Death Valley National Park Received Emergency Funds for Flooding

Federal Highway Administration Announces $11.7 Million in Funding
by Staff

As a consequence of the historic rainfall in Death Valley National Park, all the routes within the park had to be closed.

After historically high levels of rainfall in Death Valley National Park led to serious flooding, the Federal Highway Administration (FHWA) announced the availability of $11.7 million in emergency relief funds for the National Park Service. On August 5, Death Valley saw unprecedented rainfall that was escribed by meteorologist with the National Weather Service as a once in a thousand-year event. The perception over a few hours was comparable to the amount of rain Death Valley experiences over a year. This led to extreme flooding that caused damage to roads, buildings, and utilities.

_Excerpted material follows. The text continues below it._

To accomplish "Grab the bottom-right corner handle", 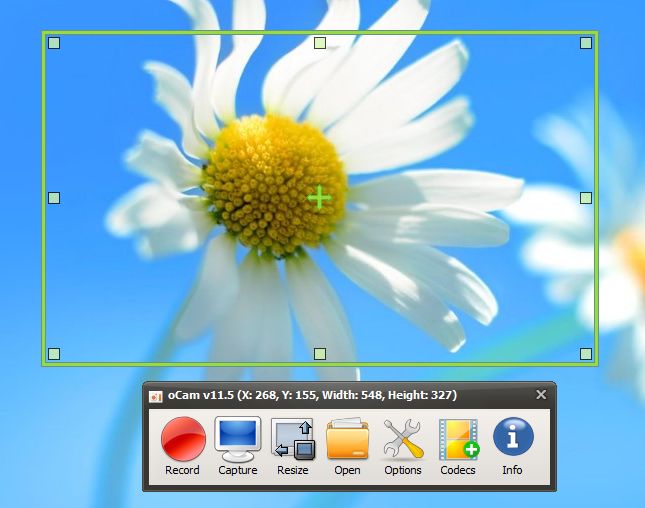I will pyautogui.click(x=586, y=353).
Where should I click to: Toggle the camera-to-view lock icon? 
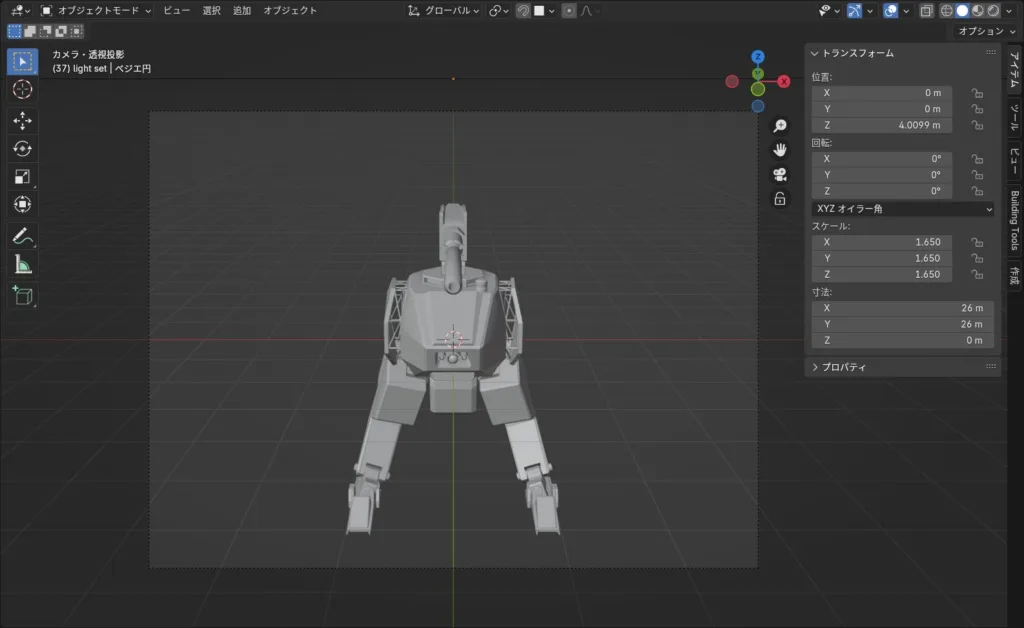coord(779,199)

US Transportation Secretary Pete Buttigieg commented on the floods in saying, "The Federal Highway Administration is working closely with the National Park Service to repair the damage caused by the flooding at Death Valley National Park. The quick release funding we are providing will help get those repairs done as soon as possible and better prepare this area for future floods."

FHWA's press release explained how any additional funds for Death Valley would be supported by the Emergency Relief program which comes through national funding allocations. Additionally, "FHWA is also providing technical assistance, conducting site assessments, and administering emergency contracts for the National Park Service."